More info

I have a few questions regarding the performance impact of enabling the environment variables TORCH_CPP_LOG_LEVEL=INFO and TORCH_DISTRIBUTED_DEBUG=DETAIL. I would greatly appreciate any insights that anyone can provide on the following points:

  1. Code Implementation: Does anyone have information on where these variables should be set in the code? Specifically, I would like to know if enabling these variables has any impact on single-GPU performance.
  2. Scaling to Multiple GPUs: As we scale our system to accommodate a large number of GPUs, potentially hundreds, I’m curious if enabling these variables leads to increased overhead or performance degradation?
  3. Statistics and Iteration Values: The statistics reported when these variables are enabled are typically averaged.

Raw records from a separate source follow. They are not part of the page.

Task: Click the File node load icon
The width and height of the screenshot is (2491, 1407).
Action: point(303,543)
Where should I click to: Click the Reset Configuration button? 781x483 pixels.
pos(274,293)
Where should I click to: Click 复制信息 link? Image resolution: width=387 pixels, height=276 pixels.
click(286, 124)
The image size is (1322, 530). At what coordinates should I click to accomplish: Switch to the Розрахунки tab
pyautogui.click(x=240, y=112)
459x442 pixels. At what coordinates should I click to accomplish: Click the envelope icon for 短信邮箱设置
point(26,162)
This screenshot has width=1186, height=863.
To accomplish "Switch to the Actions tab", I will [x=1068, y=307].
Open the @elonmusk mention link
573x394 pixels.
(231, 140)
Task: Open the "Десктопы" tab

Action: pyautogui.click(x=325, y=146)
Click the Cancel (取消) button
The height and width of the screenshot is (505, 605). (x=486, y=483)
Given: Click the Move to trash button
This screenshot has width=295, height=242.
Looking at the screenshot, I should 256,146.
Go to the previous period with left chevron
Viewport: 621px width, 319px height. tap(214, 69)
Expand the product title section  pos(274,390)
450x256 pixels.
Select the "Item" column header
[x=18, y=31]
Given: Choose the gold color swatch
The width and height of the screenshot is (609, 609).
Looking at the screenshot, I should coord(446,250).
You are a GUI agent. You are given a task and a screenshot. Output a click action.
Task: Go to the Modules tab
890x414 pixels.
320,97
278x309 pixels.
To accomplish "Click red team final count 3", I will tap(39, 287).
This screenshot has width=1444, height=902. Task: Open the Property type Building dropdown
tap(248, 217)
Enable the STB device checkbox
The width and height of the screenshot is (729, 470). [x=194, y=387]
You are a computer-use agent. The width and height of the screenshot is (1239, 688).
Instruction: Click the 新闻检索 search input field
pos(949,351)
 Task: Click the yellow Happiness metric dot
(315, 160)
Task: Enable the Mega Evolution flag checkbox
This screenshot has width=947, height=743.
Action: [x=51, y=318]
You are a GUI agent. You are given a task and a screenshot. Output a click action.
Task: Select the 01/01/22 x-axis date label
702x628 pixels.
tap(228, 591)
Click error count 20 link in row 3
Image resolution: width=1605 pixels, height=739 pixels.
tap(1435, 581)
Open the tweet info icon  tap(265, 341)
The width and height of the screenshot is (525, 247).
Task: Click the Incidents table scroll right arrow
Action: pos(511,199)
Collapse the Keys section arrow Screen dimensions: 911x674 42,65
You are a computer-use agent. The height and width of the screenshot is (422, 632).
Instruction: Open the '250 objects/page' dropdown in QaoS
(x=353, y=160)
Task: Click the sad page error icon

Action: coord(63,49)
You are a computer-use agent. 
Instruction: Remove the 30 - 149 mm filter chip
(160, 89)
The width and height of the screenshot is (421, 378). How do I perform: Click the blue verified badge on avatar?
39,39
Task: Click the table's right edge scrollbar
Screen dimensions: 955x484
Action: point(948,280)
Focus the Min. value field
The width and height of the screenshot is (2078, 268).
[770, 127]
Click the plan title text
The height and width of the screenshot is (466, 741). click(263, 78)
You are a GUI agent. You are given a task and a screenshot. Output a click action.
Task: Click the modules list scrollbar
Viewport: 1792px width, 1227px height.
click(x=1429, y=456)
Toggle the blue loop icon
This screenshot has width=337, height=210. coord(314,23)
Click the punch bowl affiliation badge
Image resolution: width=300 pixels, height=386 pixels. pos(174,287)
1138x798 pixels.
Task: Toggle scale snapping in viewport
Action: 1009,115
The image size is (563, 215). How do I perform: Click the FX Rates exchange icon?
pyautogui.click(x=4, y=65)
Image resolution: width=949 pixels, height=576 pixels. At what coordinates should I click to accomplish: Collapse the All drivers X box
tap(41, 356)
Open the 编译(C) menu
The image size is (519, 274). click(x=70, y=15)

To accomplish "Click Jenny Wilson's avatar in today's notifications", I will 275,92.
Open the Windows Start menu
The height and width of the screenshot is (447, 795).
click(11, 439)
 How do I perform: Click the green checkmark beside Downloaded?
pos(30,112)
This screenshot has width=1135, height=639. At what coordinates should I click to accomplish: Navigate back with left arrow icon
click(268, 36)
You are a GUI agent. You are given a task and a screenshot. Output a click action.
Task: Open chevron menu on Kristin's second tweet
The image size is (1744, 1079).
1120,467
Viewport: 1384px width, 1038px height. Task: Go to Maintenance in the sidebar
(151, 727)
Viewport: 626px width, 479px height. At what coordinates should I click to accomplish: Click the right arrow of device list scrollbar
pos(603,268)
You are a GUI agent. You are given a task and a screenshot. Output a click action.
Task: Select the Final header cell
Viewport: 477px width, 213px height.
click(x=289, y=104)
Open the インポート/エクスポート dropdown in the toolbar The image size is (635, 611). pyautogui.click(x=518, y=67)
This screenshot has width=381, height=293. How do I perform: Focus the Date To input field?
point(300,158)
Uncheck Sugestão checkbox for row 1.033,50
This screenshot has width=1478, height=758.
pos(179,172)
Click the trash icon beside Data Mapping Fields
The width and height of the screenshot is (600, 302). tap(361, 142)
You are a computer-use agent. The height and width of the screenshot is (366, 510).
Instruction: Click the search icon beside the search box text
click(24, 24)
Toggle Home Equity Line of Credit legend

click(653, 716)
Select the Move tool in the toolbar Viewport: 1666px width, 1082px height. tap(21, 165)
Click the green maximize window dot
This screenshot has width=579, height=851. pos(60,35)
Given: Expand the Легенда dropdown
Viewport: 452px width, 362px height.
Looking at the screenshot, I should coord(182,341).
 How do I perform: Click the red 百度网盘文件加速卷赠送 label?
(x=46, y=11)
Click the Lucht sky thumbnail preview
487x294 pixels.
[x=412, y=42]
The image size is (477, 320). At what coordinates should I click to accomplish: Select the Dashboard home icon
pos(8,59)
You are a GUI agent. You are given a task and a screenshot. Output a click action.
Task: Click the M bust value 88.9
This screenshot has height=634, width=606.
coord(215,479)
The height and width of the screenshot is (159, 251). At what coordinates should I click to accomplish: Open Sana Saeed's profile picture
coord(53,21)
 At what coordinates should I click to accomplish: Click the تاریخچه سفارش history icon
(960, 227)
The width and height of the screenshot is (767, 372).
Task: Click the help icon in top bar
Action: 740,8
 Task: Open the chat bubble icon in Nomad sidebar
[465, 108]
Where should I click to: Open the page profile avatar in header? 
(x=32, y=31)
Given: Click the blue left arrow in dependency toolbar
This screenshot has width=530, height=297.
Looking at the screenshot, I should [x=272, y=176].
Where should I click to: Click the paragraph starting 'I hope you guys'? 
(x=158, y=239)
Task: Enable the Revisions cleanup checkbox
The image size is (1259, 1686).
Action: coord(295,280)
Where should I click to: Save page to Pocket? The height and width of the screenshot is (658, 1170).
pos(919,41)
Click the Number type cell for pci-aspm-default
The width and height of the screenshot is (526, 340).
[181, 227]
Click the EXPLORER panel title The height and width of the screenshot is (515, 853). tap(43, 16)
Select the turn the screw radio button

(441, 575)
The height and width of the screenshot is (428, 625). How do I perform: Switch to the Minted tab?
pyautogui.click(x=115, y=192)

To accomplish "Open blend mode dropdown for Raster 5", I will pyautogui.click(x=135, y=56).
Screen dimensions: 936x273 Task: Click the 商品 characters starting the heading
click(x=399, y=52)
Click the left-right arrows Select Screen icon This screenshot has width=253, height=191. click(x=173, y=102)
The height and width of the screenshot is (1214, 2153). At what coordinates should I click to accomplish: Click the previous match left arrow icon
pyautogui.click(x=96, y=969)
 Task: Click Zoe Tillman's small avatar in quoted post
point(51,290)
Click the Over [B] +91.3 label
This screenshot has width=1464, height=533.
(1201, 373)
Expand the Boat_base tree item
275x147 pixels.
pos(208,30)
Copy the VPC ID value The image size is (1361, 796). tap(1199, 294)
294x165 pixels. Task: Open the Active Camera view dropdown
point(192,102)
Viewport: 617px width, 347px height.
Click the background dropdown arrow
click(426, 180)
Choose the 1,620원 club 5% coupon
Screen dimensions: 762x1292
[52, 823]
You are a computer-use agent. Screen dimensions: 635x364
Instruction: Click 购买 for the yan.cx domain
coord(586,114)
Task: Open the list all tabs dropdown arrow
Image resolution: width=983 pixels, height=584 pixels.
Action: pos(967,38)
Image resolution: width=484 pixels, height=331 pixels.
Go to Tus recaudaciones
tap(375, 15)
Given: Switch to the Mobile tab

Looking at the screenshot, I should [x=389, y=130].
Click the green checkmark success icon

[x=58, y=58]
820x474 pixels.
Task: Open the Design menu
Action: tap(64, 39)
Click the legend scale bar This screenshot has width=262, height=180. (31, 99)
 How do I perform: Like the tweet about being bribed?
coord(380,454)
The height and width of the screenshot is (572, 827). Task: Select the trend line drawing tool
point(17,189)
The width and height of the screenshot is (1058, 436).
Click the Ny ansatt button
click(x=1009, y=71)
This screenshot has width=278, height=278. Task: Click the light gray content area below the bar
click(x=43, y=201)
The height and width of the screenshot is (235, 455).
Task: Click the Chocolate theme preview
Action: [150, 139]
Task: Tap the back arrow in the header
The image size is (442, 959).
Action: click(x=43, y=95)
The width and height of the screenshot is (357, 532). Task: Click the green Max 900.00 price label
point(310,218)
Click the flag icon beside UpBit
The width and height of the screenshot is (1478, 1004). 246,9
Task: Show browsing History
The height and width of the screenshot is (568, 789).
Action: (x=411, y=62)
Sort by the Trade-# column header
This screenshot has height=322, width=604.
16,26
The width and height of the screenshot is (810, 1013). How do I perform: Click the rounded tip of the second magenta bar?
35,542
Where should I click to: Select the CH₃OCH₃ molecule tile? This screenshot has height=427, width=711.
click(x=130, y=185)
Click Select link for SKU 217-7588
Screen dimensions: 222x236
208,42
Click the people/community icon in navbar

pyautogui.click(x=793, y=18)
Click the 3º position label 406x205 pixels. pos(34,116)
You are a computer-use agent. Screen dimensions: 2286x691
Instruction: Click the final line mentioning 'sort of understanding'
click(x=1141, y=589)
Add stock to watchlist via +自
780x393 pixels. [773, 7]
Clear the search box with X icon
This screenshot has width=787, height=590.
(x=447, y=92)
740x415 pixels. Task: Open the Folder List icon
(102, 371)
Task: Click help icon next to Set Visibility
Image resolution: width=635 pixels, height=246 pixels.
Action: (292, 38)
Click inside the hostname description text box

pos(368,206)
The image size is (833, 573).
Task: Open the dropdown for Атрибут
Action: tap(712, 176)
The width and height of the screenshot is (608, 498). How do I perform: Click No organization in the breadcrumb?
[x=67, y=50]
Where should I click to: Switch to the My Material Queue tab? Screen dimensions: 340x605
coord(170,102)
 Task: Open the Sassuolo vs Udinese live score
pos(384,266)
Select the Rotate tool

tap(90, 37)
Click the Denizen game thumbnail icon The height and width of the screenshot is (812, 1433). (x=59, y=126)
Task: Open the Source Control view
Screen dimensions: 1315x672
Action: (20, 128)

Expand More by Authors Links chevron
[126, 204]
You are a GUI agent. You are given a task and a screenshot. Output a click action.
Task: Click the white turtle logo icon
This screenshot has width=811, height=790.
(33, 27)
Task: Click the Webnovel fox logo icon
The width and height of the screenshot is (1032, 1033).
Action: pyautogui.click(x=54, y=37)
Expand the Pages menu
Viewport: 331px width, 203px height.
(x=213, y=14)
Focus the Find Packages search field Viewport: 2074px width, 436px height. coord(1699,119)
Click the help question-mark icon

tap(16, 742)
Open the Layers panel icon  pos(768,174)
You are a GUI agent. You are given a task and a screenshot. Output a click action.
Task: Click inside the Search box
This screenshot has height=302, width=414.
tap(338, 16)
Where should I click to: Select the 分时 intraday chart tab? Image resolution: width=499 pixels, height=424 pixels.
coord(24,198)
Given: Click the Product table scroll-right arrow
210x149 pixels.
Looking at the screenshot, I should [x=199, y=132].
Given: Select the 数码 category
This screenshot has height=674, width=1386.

Is there a way to access the values for each iteration? We are particularly interested in analyzing potential slow nodes, and having access to individual GPU values could help uncover any hidden issues that might be masked by averaging.

Thank you in advance to anyone who can provide insights or information on these topics!

  1. These are environment variables, which should be exported in your terminal. Setting them in your script could also work, but I won’t recommend it as env variables are often set too late in the script directly. Yes, printing to the terminal could slow down your application.
  2. Same as 1 since you would be printing even more.
  3. I don’t fully understand the question and which stats you are interested in as these env variables are used for debugging.

Thank you for your reply. I apologize for any confusion caused by my previous question.

Regarding my first question, I am interested in understanding the specific locations within the PyTorch source code where these variables are set. By gaining this insight, I hope to obtain a deeper understanding of their impact on performance.

For the third question, when utilizing these environment variables, we can extract valuable information, such as the average forward compute time. This data is useful in analyzing and resolving performance issues. Our objective is to gather more detailed information to effectively address the performance problem at hand.

If you have any insights or suggestions regarding these questions, I eagerly await your response. Thank you in advance.

You can search the source code and will find that e.g. TORCH_DISTRIBUTED_DEBUG is read here.